Seven retail
banks quoted on the Nigerian Stock Exchange (NSE) paid N144.99 million as fines
to regulators in 2018 for various contraventions.
Investigations showed that the fines were paid to the Central Bank of Nigeria
(CBN), the Securities and Exchange Commission (SEC), the Financial Reporting
Council (FRC), and Corporate Affairs Commission (CAC).
The affected banks are: Sterling Bank, United Bank for Africa (UBA), Zenith
International Bank, GT Bank, Access Bank, FBN Holdings and Fidelity Bank.
A breakdown of the figure as contained in the banks’ annual reports showed that
FBN Holdings and its subsidiaries, First Bank of Nigeria, FBN Quest Merchant
Bank and FBN Insurance Limited, paid the highest fine of N32.65 million during
the period under review.
UBA came second having paid N30 million to the apex bank for various offences.

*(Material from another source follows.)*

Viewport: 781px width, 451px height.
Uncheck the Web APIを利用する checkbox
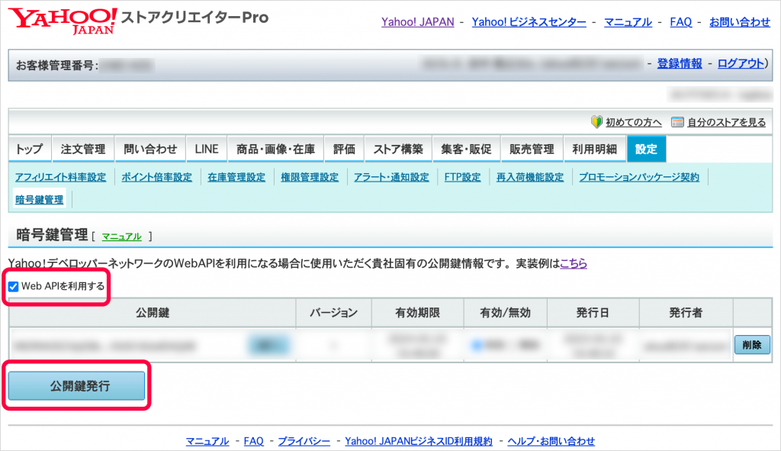13,287
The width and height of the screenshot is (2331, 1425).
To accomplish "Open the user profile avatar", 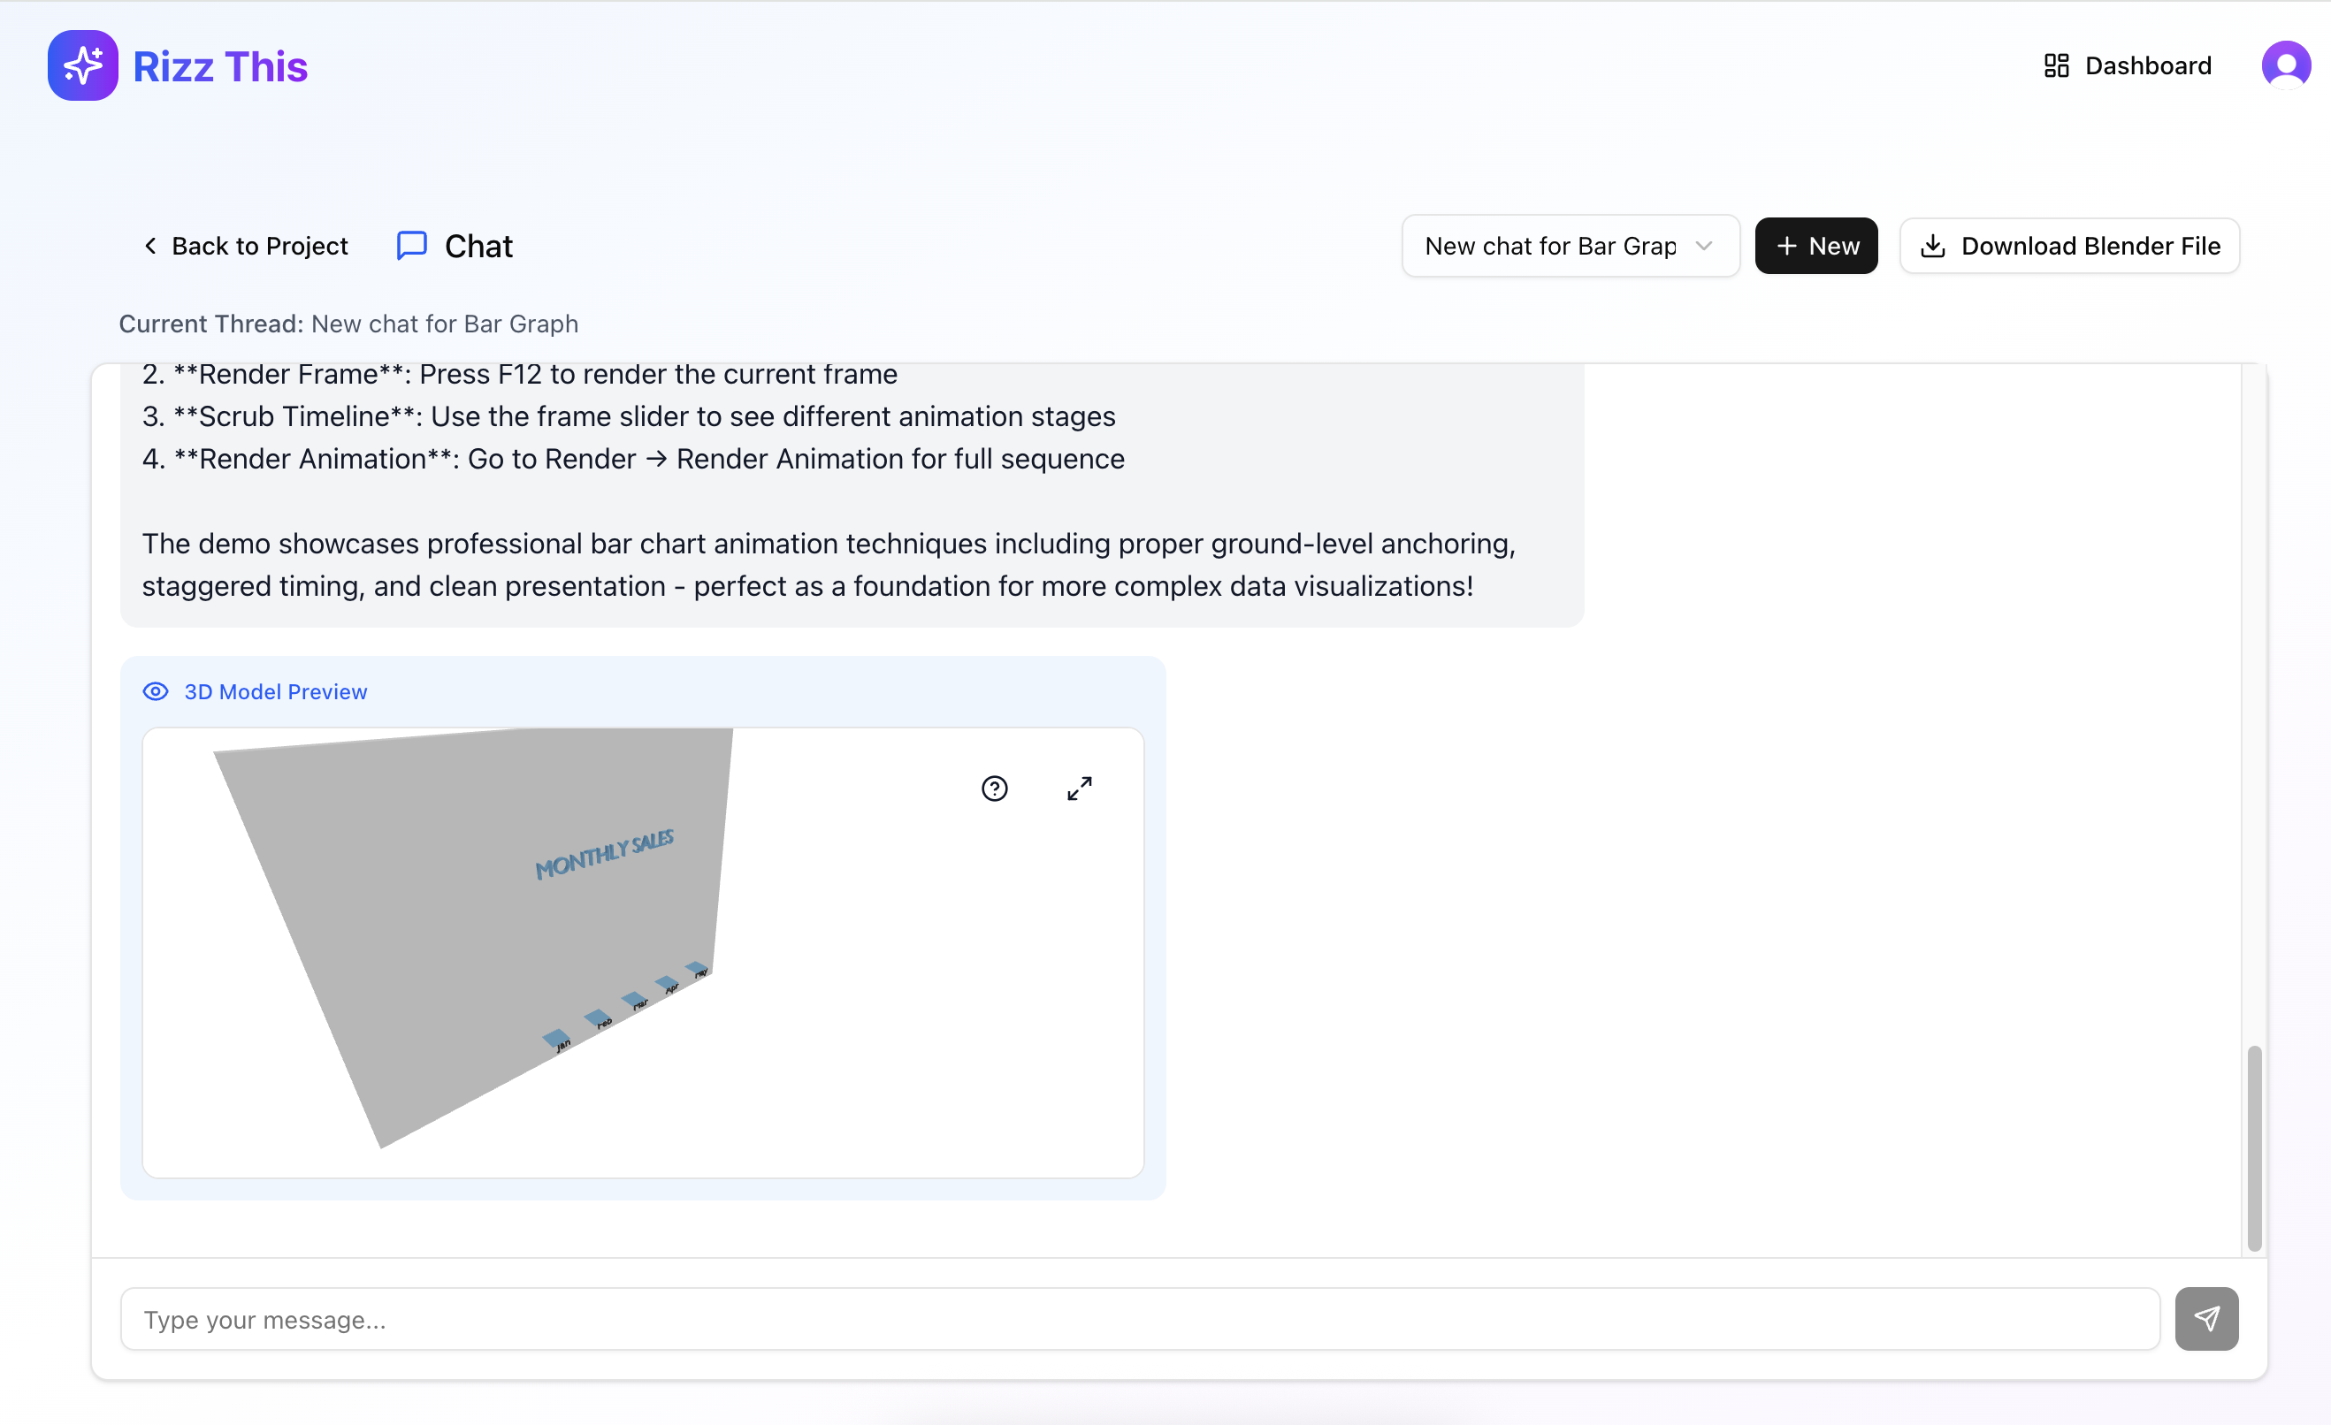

Similarly, GTBank was fined N24 million during the period under review, while
Access Bank paid N20 million.
Sterling Bank, Fidelity Bank and Zenith International Bank paid N15.33 million,
N13.01 million and N10 million, respectively for various offences during the
review period.
Commenting on the contraventions, Prof. Sheriffdeen Tella of Economics
department, Olabisi Onabanjo University, Ago-Iwoye, Ogun State, said the
preference of banks to pay penalty instead of complying with CBN directive was
an age-long problem.
Tella said, “Banks weigh the cost of complying against paying penalty and
decide to pay if the former is quite high.”
“There was a time the banks would prefer to pay penalty than lend to the
agriculture sector because of the failure of many farmers to pay back due to
bad weather, long gestation period and possibly mismanagement,” he added.
Tella also attributed the development to delay in responding to requests by
some banks due to unnecessary bureaucratic measures.
“Increasing the contravention fee may not be helpful but a meeting of the
stakeholders in the banking sector arranged by the CBN should also be helpful,”
he noted.
Mr Moses Igbrude, Publicity Secretary, Independent Shareholders Association of
Nigeria, said shareholders were not comfortable with the various fines paid by
the financial institutions.
Igbrude said no company would decide to break the law in order to pay
penalties.
“I don’t think any public company will deliberately flout the law in order to
pay penalties unless such act must have brought some unseen benefit.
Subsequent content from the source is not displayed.